___ Available data ___

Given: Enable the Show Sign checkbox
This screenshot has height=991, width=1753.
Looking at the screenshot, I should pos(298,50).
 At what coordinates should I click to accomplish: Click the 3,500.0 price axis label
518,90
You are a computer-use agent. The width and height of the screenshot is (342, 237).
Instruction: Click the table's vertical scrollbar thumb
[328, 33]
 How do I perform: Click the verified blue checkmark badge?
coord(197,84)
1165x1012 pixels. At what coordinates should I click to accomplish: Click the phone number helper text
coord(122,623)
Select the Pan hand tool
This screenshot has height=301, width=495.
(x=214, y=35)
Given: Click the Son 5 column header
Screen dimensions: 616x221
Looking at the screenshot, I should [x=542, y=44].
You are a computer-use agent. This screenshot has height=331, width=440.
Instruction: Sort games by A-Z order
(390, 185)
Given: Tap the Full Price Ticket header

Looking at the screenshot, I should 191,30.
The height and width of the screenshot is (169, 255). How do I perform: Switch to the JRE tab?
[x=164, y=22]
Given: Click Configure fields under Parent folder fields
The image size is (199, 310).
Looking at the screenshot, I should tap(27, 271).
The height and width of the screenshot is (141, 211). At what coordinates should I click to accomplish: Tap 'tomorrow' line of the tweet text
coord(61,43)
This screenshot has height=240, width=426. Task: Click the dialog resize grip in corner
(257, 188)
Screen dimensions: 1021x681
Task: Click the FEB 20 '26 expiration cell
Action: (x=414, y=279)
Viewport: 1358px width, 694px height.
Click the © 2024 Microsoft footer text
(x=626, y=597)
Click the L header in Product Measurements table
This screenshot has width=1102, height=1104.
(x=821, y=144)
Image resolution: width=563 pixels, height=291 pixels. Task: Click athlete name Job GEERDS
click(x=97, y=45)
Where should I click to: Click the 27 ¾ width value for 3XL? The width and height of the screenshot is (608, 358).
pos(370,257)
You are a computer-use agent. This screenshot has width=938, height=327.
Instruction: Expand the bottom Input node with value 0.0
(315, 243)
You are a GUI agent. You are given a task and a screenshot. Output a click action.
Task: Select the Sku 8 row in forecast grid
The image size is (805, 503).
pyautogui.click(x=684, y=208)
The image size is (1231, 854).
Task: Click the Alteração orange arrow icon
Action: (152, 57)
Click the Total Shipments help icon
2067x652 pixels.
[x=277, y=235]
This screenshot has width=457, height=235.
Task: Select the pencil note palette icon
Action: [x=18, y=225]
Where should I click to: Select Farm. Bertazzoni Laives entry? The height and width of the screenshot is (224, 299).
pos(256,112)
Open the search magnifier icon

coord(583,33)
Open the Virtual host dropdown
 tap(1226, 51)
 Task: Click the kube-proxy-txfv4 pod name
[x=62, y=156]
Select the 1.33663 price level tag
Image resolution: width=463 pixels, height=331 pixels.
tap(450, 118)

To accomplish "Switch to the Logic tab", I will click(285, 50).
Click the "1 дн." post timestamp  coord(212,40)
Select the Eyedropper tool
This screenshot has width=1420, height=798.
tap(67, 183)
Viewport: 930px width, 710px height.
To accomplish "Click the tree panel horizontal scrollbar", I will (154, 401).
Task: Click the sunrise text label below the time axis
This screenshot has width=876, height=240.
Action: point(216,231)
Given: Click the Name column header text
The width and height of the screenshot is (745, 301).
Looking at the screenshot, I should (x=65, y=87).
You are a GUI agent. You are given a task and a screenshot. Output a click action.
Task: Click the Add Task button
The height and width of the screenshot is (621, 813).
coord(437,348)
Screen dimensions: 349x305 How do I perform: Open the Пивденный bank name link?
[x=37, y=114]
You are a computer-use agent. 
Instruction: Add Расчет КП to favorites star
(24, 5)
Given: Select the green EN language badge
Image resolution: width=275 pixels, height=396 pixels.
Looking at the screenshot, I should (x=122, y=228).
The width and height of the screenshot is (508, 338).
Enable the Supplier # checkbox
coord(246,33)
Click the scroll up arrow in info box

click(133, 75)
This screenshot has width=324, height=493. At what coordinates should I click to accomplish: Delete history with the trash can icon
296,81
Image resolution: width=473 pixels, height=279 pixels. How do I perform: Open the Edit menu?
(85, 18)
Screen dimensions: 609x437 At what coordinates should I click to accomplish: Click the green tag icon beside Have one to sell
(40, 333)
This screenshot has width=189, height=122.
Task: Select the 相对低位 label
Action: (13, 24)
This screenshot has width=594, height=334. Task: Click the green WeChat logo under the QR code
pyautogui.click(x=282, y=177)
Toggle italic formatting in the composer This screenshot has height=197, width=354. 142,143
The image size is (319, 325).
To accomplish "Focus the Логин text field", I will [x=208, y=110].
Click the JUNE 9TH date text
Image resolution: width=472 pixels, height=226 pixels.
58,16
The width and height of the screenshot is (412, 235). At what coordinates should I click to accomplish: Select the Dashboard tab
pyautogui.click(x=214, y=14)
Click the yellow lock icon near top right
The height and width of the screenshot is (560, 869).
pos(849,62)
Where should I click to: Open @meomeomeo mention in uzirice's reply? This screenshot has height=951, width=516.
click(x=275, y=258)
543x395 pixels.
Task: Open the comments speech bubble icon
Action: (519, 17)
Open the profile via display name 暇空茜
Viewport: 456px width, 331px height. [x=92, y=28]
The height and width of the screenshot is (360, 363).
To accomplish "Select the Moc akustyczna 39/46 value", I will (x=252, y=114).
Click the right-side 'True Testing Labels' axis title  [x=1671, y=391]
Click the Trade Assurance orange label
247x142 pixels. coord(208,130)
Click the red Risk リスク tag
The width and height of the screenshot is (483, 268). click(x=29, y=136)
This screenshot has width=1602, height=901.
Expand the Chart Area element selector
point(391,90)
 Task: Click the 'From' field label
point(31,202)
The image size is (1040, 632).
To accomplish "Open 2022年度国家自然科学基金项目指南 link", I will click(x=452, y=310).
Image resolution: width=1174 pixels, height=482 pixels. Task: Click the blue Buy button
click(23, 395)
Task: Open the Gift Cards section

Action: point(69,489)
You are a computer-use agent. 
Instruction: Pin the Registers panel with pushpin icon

___

**Stated problem**
Rewrite all of the records, putting "screen assistant" wherever "computer-use agent" appears and keeping everything else the same.

**The solution**
Given: Enable the Show Sign checkbox
This screenshot has height=991, width=1753.
Looking at the screenshot, I should pos(298,50).
 At what coordinates should I click to accomplish: Click the 3,500.0 price axis label
518,90
You are a screen assistant. The width and height of the screenshot is (342, 237).
Instruction: Click the table's vertical scrollbar thumb
[328, 33]
 How do I perform: Click the verified blue checkmark badge?
coord(197,84)
1165x1012 pixels. At what coordinates should I click to accomplish: Click the phone number helper text
coord(122,623)
Select the Pan hand tool
This screenshot has height=301, width=495.
(x=214, y=35)
Given: Click the Son 5 column header
Screen dimensions: 616x221
Looking at the screenshot, I should [x=542, y=44].
You are a screen assistant. This screenshot has height=331, width=440.
Instruction: Sort games by A-Z order
(390, 185)
Given: Tap the Full Price Ticket header

Looking at the screenshot, I should 191,30.
The height and width of the screenshot is (169, 255). How do I perform: Switch to the JRE tab?
[x=164, y=22]
Given: Click Configure fields under Parent folder fields
The image size is (199, 310).
Looking at the screenshot, I should tap(27, 271).
The height and width of the screenshot is (141, 211). At what coordinates should I click to accomplish: Tap 'tomorrow' line of the tweet text
coord(61,43)
This screenshot has height=240, width=426. Task: Click the dialog resize grip in corner
(257, 188)
Screen dimensions: 1021x681
Task: Click the FEB 20 '26 expiration cell
Action: (x=414, y=279)
Viewport: 1358px width, 694px height.
Click the © 2024 Microsoft footer text
(x=626, y=597)
Click the L header in Product Measurements table
This screenshot has width=1102, height=1104.
(x=821, y=144)
Image resolution: width=563 pixels, height=291 pixels. Task: Click athlete name Job GEERDS
click(x=97, y=45)
Where should I click to: Click the 27 ¾ width value for 3XL? The width and height of the screenshot is (608, 358).
pos(370,257)
You are a screen assistant. This screenshot has width=938, height=327.
Instruction: Expand the bottom Input node with value 0.0
(315, 243)
You are a GUI agent. You are given a task and a screenshot. Output a click action.
Task: Select the Sku 8 row in forecast grid
The image size is (805, 503).
pyautogui.click(x=684, y=208)
The image size is (1231, 854).
Task: Click the Alteração orange arrow icon
Action: (152, 57)
Click the Total Shipments help icon
2067x652 pixels.
[x=277, y=235]
This screenshot has width=457, height=235.
Task: Select the pencil note palette icon
Action: [x=18, y=225]
Where should I click to: Select Farm. Bertazzoni Laives entry? The height and width of the screenshot is (224, 299).
pos(256,112)
Open the search magnifier icon

coord(583,33)
Open the Virtual host dropdown
 tap(1226, 51)
 Task: Click the kube-proxy-txfv4 pod name
[x=62, y=156]
Select the 1.33663 price level tag
Image resolution: width=463 pixels, height=331 pixels.
tap(450, 118)

To accomplish "Switch to the Logic tab", I will click(285, 50).
Click the "1 дн." post timestamp  coord(212,40)
Select the Eyedropper tool
This screenshot has width=1420, height=798.
tap(67, 183)
Viewport: 930px width, 710px height.
To accomplish "Click the tree panel horizontal scrollbar", I will (154, 401).
Task: Click the sunrise text label below the time axis
This screenshot has width=876, height=240.
Action: point(216,231)
Given: Click the Name column header text
The width and height of the screenshot is (745, 301).
Looking at the screenshot, I should (x=65, y=87).
You are a GUI agent. You are given a task and a screenshot. Output a click action.
Task: Click the Add Task button
The height and width of the screenshot is (621, 813).
coord(437,348)
Screen dimensions: 349x305 How do I perform: Open the Пивденный bank name link?
[x=37, y=114]
You are a screen assistant. 
Instruction: Add Расчет КП to favorites star
(24, 5)
Given: Select the green EN language badge
Image resolution: width=275 pixels, height=396 pixels.
Looking at the screenshot, I should (x=122, y=228).
The width and height of the screenshot is (508, 338).
Enable the Supplier # checkbox
coord(246,33)
Click the scroll up arrow in info box

click(133, 75)
This screenshot has width=324, height=493. At what coordinates should I click to accomplish: Delete history with the trash can icon
296,81
Image resolution: width=473 pixels, height=279 pixels. How do I perform: Open the Edit menu?
(85, 18)
Screen dimensions: 609x437 At what coordinates should I click to accomplish: Click the green tag icon beside Have one to sell
(40, 333)
This screenshot has width=189, height=122.
Task: Select the 相对低位 label
Action: (13, 24)
This screenshot has width=594, height=334. Task: Click the green WeChat logo under the QR code
pyautogui.click(x=282, y=177)
Toggle italic formatting in the composer This screenshot has height=197, width=354. 142,143
The image size is (319, 325).
To accomplish "Focus the Логин text field", I will [x=208, y=110].
Click the JUNE 9TH date text
Image resolution: width=472 pixels, height=226 pixels.
58,16
The width and height of the screenshot is (412, 235). At what coordinates should I click to accomplish: Select the Dashboard tab
pyautogui.click(x=214, y=14)
Click the yellow lock icon near top right
The height and width of the screenshot is (560, 869).
pos(849,62)
Where should I click to: Open @meomeomeo mention in uzirice's reply? This screenshot has height=951, width=516.
click(x=275, y=258)
543x395 pixels.
Task: Open the comments speech bubble icon
Action: (519, 17)
Open the profile via display name 暇空茜
Viewport: 456px width, 331px height. [x=92, y=28]
The height and width of the screenshot is (360, 363).
To accomplish "Select the Moc akustyczna 39/46 value", I will (x=252, y=114).
Click the right-side 'True Testing Labels' axis title  [x=1671, y=391]
Click the Trade Assurance orange label
247x142 pixels. coord(208,130)
Click the red Risk リスク tag
The width and height of the screenshot is (483, 268). click(x=29, y=136)
This screenshot has width=1602, height=901.
Expand the Chart Area element selector
point(391,90)
 Task: Click the 'From' field label
point(31,202)
The image size is (1040, 632).
To accomplish "Open 2022年度国家自然科学基金项目指南 link", I will click(x=452, y=310).
Image resolution: width=1174 pixels, height=482 pixels. Task: Click the blue Buy button
click(23, 395)
Task: Open the Gift Cards section

Action: point(69,489)
You are a screen assistant. 
Instruction: Pin the Registers panel with pushpin icon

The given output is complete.